News Ticker

TV Brew: Supergirl Falls for Peace

How the week flies, dear readers! I am back with the scoop on the latest installment of Supergirl, and ready to dish for those of you who want to know what’s up without actually watching an episode.

If you still want to watch the episode, I suggest you do so before you keep reading. Mild spoilers ahead.

This week Supergirl focused on the fallout of the discovery that their beloved president is, in fact, an alien. We see all of the premiere’s subplots attempt to tie themselves together with the common thread of “How do you feel about the President being an alien?” Unfortunately, this only serves to create some weird friendship-maybe-romantic-subplot for Brainiac-5 and Kara’s men-tee, Nia, who comes to his rescue when Mercy Graves attempts to hack L-Corp’s image inducers and out every alien.

Even more unfortunate? James Olsen’s refusal to issue a statement on the anti-alien groups, when he is one of the few characters who should most be able to empathize with this marginalized group. Although a heart-to-heart with Nia, who outs herself as transgender (I love the diversity here), still doesn’t help him to face his fears and talk about his feelings on this all too real issue. Honestly, at this point, Nia should have just written the article herself; it would have been better than the tired “we don’t hate here” statement James gives his employees after one of them pulls a “prank” on an alien in their midst.

Nia Nal

 

Meanwhile, Kara is stuck in L-Corp with Lena, as they try to stop Mercy from directly accessing the mainframe in person, and renewing her attack on the aliens of National City. Watching Kara pretend to be scared so she can get away from Lena during Mercy’s attack is so painful, and makes one wonder how Lena still doesn’t have doubts that her best friend is Supergirl. I suppose it works out in the end, as it allows us to see a somewhat high-tech fight between Lena and Mercy until Kara can get away long enough to change clothes and save Lena from, well actually I’m not sure what from since Lena was holding her own. However, perhaps Supergirl’s appearance in the building while L-Corp was on lockdown will give Lena the push she needs to start considering the hero’s secret identity. This viewer can certainly hope.

lena-luthor

C’mon, Lena, just put the pieces together.

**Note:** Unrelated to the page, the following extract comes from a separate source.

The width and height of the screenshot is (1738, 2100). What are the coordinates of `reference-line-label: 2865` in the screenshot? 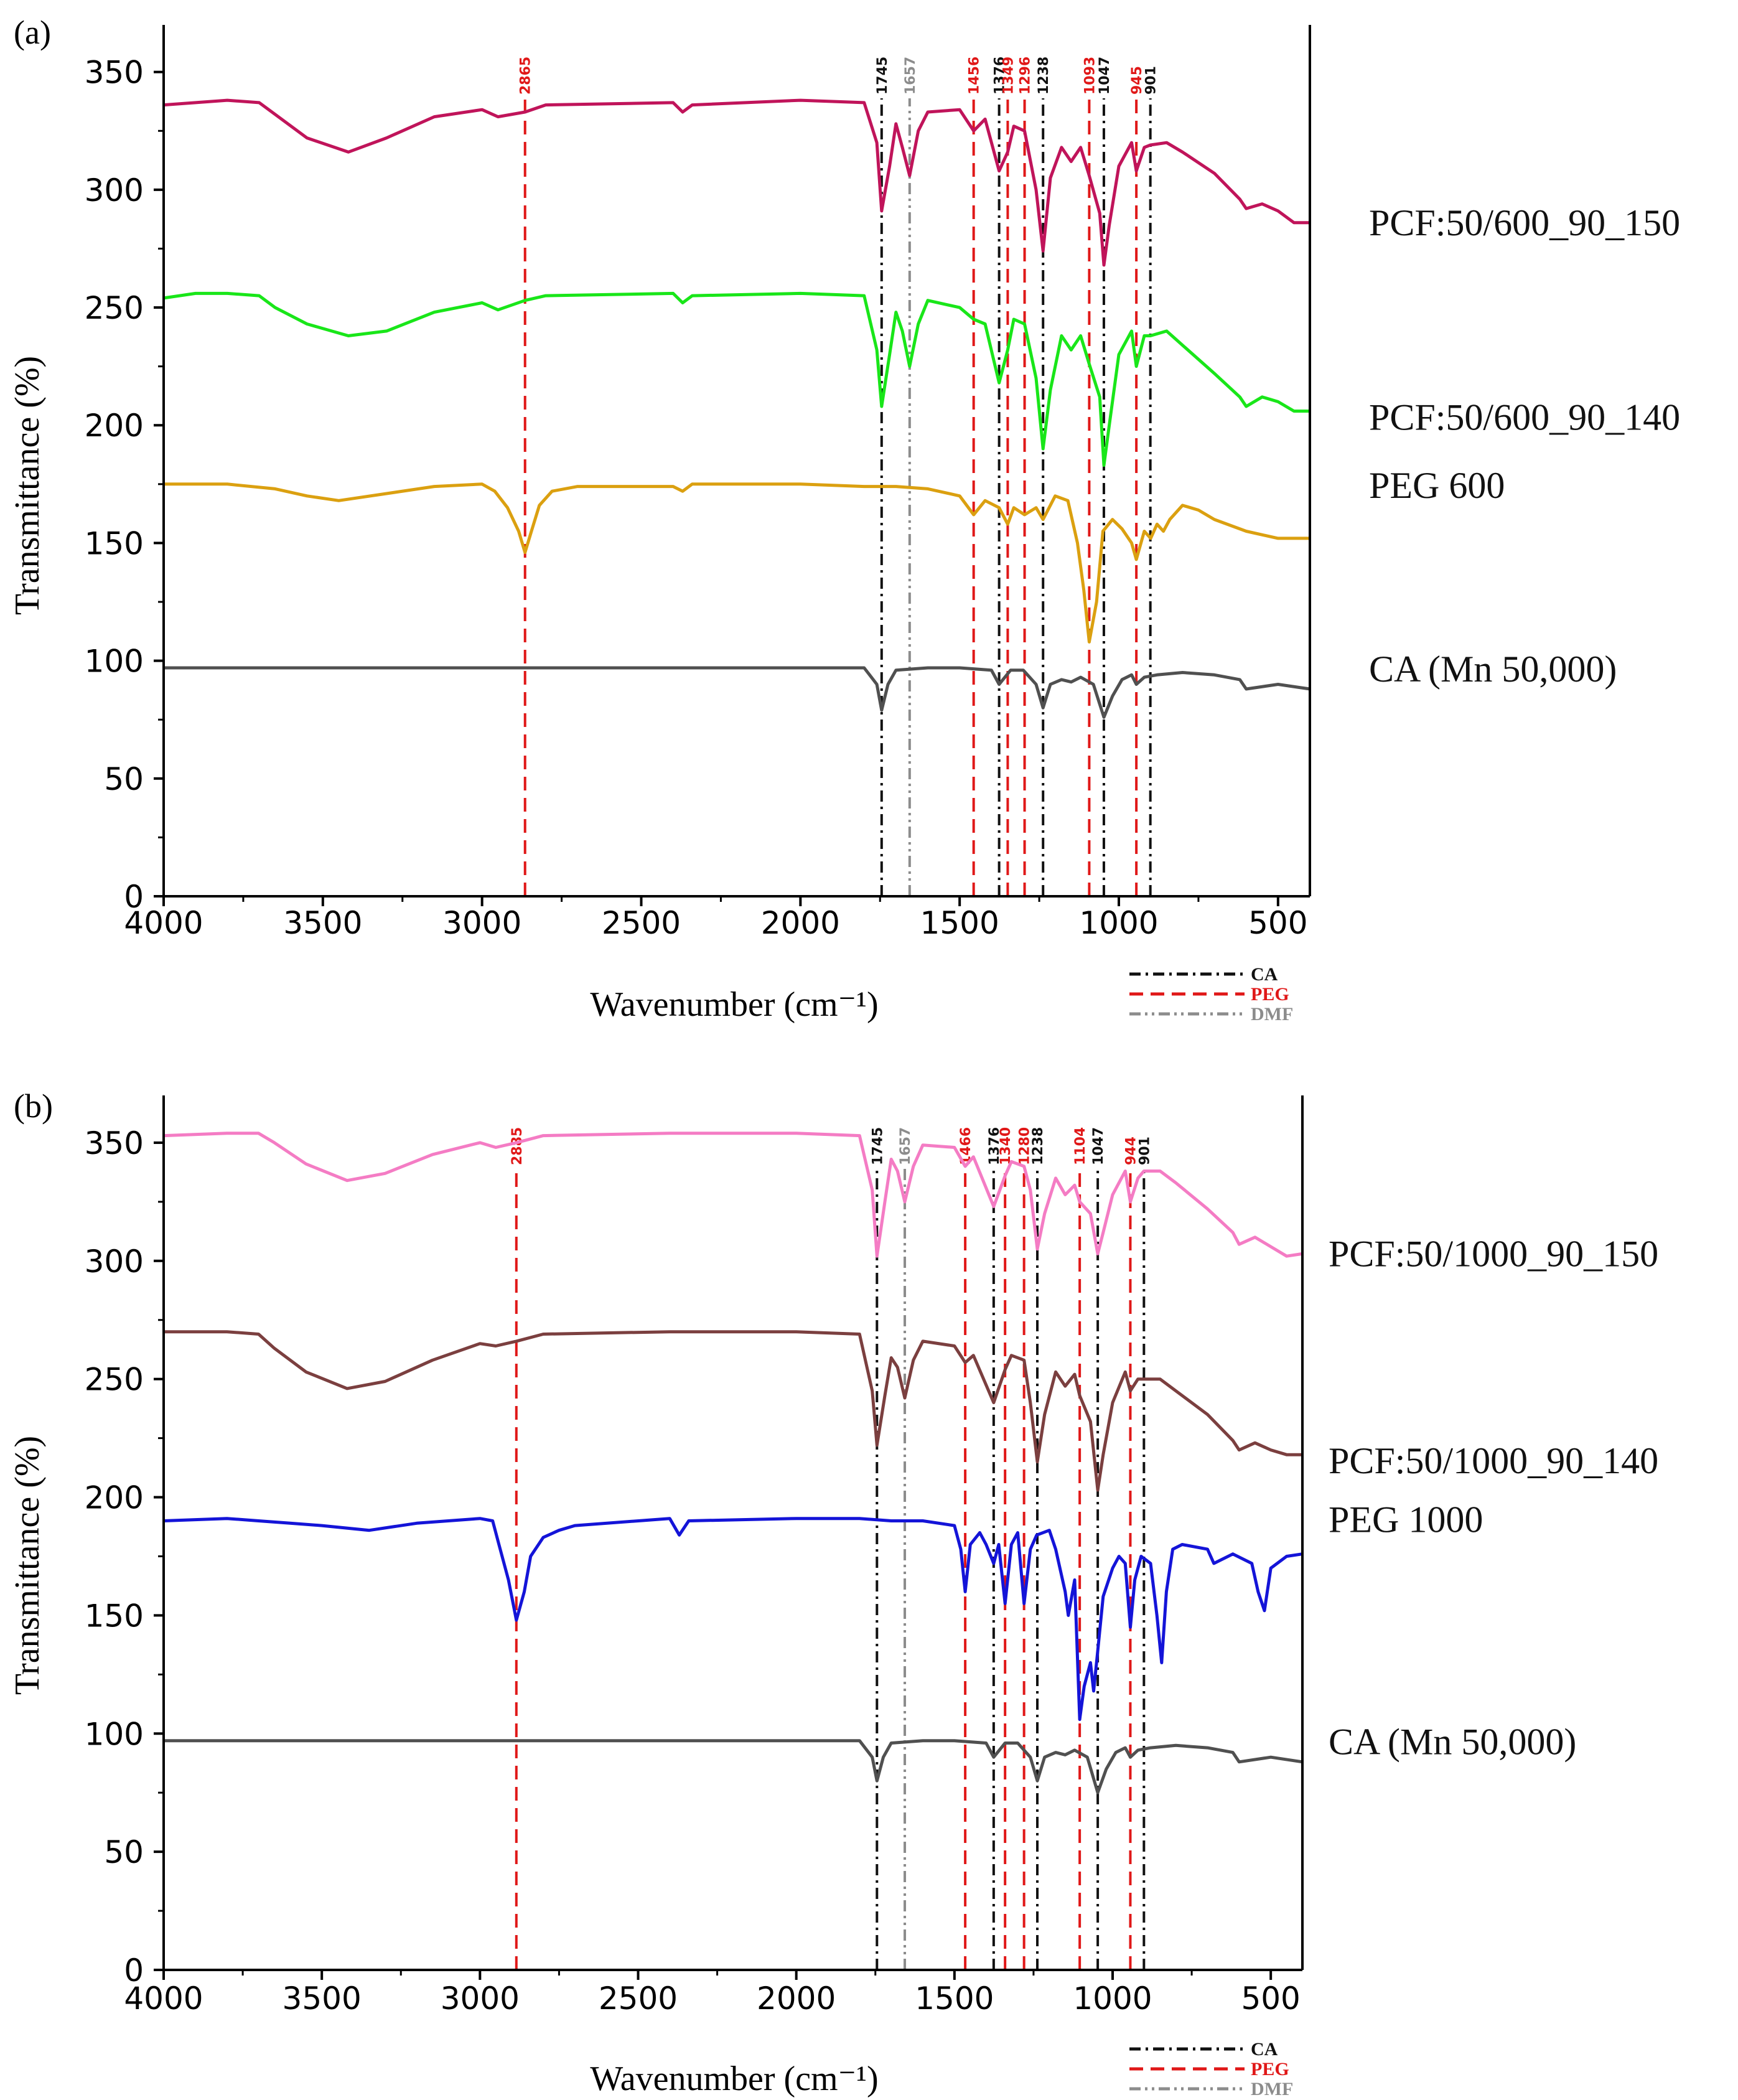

I’ll give Mercy Graves this much: she is great at finding the weak links wherever she goes. Jensen, the alien-hating DEO agent, didn’t stand a chance against her scheming. And, rather than allow for a slow burn on his betrayal, Jensen immediately breaks the Graves siblings out of detainment and joins them in their activation of a Kryptonite bomb (similar to the lead bomb that forced Mon-El to leave in season 2). We see the detonation of this bomb, and Supergirl’s resulting, and immediate, plummet to Earth as our masked leader, Agent Liberty, speaks to a roomful of his alien-hating peers and J’onn, who has somehow stumbled upon this meeting.

In supreme honesty, I need this anti-alien plot to hurry up because I would like to get to the main event of Red Daughter!Supergirl. It seems a little unfair to keep hinting at it in the last few seconds of the past couple of episodes and then not actually give it to us.

Rating: 2.5 Apple and Olive Pizzas out of 5

Stray Observations:

-Isn’t it a little messed up to be anti-alien at the DEO (where you deal exclusively with alien-human relations)?

-Comedic relief from this all too real pseudo-racism plot through this sad excuse for an interrogation. Alex is all talk, while Mercy Graves’ brother sounds like WikiBear.

-Thinly veiled Game of Thrones reference to cover up a plot-hole for where exactly they got Kryptonite. Cool.

-I’m waiting (hoping?) for J’onn to come back to the DEO. No offense to Alex, but he seemed to be a lot less aggressive than she is in these tough situations.

-Suddenly Lena can hack? That came out of nowhere.